Role of spin-orbit coupling on crystal-field splitting and phase-stability of rare-earth based layered intermetallic

Abstract

Layered and incommensurate heterostructures have attracted much attention for the occurrence of superconductivity and charge density waves with the possibility of intercalating foreign atoms. However, lanthanide-based heterostructures where (EuxSm1-x)S and TaS2 are alternatively stacked have been scarcely investigated. In this work, we performed phase stability, bonding behavior and electronic-structure analysis of (EuxSm1-x)TaS3 using first-principles density-functional theory methods.

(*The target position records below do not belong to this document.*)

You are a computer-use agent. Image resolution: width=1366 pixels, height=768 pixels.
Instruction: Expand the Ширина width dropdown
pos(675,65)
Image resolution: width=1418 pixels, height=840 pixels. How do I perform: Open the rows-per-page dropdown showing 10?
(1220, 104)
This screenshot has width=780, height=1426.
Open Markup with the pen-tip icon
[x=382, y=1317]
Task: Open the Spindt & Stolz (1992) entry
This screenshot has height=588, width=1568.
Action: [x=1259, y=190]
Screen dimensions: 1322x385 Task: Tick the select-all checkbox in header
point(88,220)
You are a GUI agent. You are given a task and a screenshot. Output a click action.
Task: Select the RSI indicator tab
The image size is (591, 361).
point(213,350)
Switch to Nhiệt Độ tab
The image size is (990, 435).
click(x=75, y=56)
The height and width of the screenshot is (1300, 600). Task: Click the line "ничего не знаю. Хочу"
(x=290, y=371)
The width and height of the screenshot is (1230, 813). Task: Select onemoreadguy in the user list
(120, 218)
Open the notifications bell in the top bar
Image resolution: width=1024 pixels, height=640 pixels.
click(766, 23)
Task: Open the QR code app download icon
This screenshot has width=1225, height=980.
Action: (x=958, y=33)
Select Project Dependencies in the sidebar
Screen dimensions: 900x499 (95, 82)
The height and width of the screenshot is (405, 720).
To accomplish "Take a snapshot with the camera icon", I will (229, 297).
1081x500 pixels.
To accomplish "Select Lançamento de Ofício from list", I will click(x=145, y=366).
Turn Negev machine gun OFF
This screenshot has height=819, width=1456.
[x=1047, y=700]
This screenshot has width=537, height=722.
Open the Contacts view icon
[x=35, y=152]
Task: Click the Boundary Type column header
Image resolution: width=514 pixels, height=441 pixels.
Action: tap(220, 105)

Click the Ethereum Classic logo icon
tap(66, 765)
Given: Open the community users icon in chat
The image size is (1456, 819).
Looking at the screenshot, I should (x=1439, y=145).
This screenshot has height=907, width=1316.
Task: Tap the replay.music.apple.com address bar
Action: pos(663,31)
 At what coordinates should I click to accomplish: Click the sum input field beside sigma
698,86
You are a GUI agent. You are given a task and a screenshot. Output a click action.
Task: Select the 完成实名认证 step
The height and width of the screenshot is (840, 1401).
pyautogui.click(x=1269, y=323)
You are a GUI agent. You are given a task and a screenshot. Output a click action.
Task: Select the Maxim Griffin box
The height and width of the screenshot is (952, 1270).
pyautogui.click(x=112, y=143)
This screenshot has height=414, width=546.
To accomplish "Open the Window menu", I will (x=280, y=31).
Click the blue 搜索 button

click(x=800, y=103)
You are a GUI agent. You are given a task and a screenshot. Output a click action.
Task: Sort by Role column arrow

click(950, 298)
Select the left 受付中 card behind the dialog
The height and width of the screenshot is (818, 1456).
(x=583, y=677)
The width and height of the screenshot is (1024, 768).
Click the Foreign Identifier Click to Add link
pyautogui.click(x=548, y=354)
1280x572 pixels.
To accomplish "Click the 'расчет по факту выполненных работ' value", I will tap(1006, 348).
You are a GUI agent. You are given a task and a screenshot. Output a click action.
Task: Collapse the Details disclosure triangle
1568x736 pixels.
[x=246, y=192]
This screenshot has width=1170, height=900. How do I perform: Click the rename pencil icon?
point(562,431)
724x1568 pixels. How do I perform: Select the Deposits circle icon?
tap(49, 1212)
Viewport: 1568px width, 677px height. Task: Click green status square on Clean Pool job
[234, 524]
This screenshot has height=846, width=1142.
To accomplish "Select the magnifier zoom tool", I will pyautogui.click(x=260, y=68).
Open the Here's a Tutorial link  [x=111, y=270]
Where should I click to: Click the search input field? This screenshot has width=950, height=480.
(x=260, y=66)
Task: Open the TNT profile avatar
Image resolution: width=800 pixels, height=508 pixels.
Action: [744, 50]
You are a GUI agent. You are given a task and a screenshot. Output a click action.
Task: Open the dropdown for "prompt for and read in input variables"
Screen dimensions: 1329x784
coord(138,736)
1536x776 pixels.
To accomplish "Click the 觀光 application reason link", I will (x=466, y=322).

Our phase stability analysis suggests 50 at.% solubility of Eu in (EuxSm1-x)TaS3 compared to Eu solubility in all proportions in cubic SmS. The instability of Eu beyond 50 at.% in (EuxSm1-x)TaS3 was attributed to higher density of Eu-4f states at the Fermi-level. Based on band position calculated from spin-orbit coupling effect, we constructed a qualitative schematic of possible crystal-field analysis. The local change in bond-length and bond-angle around Eu-S in (EuxSm1-x)TaS3 correlate well with our crystal-field analysis. We believe that quantum mechanical insights provided in this work will be useful to understand other complex heterostructures.